** MATERIAL FOR THE TASK follows **

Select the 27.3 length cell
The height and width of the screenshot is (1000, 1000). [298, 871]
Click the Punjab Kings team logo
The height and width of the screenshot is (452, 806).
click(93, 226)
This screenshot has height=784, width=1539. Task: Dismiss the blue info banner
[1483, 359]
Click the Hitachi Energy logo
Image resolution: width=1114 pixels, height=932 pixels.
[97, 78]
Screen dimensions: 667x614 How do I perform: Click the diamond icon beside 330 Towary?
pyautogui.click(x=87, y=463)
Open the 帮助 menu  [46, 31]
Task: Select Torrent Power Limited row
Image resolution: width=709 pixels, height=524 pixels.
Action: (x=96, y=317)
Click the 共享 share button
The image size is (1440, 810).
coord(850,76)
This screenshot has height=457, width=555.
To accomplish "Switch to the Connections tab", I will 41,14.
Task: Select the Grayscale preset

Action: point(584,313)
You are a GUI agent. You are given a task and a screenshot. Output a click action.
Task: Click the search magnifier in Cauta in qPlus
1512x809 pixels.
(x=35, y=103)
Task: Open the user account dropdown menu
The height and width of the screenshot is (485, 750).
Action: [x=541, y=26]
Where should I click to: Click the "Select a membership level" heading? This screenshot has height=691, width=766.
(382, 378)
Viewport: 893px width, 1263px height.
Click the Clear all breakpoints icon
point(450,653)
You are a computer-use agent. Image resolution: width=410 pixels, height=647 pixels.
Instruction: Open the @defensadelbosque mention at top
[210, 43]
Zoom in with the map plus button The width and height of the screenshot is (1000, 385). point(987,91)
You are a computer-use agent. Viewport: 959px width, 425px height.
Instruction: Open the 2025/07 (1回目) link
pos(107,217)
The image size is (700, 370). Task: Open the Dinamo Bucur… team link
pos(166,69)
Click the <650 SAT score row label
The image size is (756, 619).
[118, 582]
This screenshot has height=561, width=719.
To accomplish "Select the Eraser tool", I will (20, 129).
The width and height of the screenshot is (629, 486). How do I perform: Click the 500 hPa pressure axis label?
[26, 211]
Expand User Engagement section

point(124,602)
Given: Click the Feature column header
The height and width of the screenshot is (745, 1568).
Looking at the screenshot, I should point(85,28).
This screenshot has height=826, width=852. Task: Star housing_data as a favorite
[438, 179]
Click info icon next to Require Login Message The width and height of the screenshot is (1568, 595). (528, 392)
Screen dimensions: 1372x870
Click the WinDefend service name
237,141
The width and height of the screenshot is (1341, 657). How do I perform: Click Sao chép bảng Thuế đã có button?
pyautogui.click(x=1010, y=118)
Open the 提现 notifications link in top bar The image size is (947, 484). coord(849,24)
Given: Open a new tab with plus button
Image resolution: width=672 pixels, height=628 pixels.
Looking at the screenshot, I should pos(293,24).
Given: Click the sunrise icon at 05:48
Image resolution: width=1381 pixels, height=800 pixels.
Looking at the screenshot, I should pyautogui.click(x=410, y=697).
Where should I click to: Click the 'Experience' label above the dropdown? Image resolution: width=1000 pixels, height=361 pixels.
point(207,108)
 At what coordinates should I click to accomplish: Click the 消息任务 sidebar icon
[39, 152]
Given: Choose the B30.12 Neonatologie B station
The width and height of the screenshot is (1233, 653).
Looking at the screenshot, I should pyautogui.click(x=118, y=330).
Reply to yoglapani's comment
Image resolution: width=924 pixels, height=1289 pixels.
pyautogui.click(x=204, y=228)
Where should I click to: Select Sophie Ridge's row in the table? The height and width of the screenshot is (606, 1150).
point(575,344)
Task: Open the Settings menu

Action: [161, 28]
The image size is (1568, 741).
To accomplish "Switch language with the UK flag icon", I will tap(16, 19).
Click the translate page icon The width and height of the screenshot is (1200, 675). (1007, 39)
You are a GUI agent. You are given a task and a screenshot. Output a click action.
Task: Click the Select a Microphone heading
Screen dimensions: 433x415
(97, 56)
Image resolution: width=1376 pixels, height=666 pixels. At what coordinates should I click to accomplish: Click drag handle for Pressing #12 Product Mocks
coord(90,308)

** End of MATERIAL FOR THE TASK **

## EXERCISE DESCRIPTION:
All of the entries are to be set down again without alteration.

## REPLY:
Select the 27.3 length cell
The height and width of the screenshot is (1000, 1000). [298, 871]
Click the Punjab Kings team logo
The height and width of the screenshot is (452, 806).
click(93, 226)
This screenshot has height=784, width=1539. Task: Dismiss the blue info banner
[1483, 359]
Click the Hitachi Energy logo
Image resolution: width=1114 pixels, height=932 pixels.
[97, 78]
Screen dimensions: 667x614 How do I perform: Click the diamond icon beside 330 Towary?
pyautogui.click(x=87, y=463)
Open the 帮助 menu  [46, 31]
Task: Select Torrent Power Limited row
Image resolution: width=709 pixels, height=524 pixels.
Action: (x=96, y=317)
Click the 共享 share button
The image size is (1440, 810).
coord(850,76)
This screenshot has height=457, width=555.
To accomplish "Switch to the Connections tab", I will 41,14.
Task: Select the Grayscale preset

Action: point(584,313)
You are a GUI agent. You are given a task and a screenshot. Output a click action.
Task: Click the search magnifier in Cauta in qPlus
1512x809 pixels.
(x=35, y=103)
Task: Open the user account dropdown menu
The height and width of the screenshot is (485, 750).
Action: [x=541, y=26]
Where should I click to: Click the "Select a membership level" heading? This screenshot has height=691, width=766.
(382, 378)
Viewport: 893px width, 1263px height.
Click the Clear all breakpoints icon
point(450,653)
You are a computer-use agent. Image resolution: width=410 pixels, height=647 pixels.
Instruction: Open the @defensadelbosque mention at top
[210, 43]
Zoom in with the map plus button The width and height of the screenshot is (1000, 385). point(987,91)
You are a computer-use agent. Viewport: 959px width, 425px height.
Instruction: Open the 2025/07 (1回目) link
pos(107,217)
The image size is (700, 370). Task: Open the Dinamo Bucur… team link
pos(166,69)
Click the <650 SAT score row label
The image size is (756, 619).
[118, 582]
This screenshot has height=561, width=719.
To accomplish "Select the Eraser tool", I will (20, 129).
The width and height of the screenshot is (629, 486). How do I perform: Click the 500 hPa pressure axis label?
[26, 211]
Expand User Engagement section

point(124,602)
Given: Click the Feature column header
The height and width of the screenshot is (745, 1568).
Looking at the screenshot, I should point(85,28).
This screenshot has height=826, width=852. Task: Star housing_data as a favorite
[438, 179]
Click info icon next to Require Login Message The width and height of the screenshot is (1568, 595). (528, 392)
Screen dimensions: 1372x870
Click the WinDefend service name
237,141
The width and height of the screenshot is (1341, 657). How do I perform: Click Sao chép bảng Thuế đã có button?
pyautogui.click(x=1010, y=118)
Open the 提现 notifications link in top bar The image size is (947, 484). coord(849,24)
Given: Open a new tab with plus button
Image resolution: width=672 pixels, height=628 pixels.
Looking at the screenshot, I should pos(293,24).
Given: Click the sunrise icon at 05:48
Image resolution: width=1381 pixels, height=800 pixels.
Looking at the screenshot, I should pyautogui.click(x=410, y=697).
Where should I click to: Click the 'Experience' label above the dropdown? Image resolution: width=1000 pixels, height=361 pixels.
point(207,108)
 At what coordinates should I click to accomplish: Click the 消息任务 sidebar icon
[39, 152]
Given: Choose the B30.12 Neonatologie B station
The width and height of the screenshot is (1233, 653).
Looking at the screenshot, I should pyautogui.click(x=118, y=330).
Reply to yoglapani's comment
Image resolution: width=924 pixels, height=1289 pixels.
pyautogui.click(x=204, y=228)
Where should I click to: Select Sophie Ridge's row in the table? The height and width of the screenshot is (606, 1150).
point(575,344)
Task: Open the Settings menu

Action: [161, 28]
The image size is (1568, 741).
To accomplish "Switch language with the UK flag icon", I will tap(16, 19).
Click the translate page icon The width and height of the screenshot is (1200, 675). (1007, 39)
You are a GUI agent. You are given a task and a screenshot. Output a click action.
Task: Click the Select a Microphone heading
Screen dimensions: 433x415
(97, 56)
Image resolution: width=1376 pixels, height=666 pixels. At what coordinates should I click to accomplish: Click drag handle for Pressing #12 Product Mocks
coord(90,308)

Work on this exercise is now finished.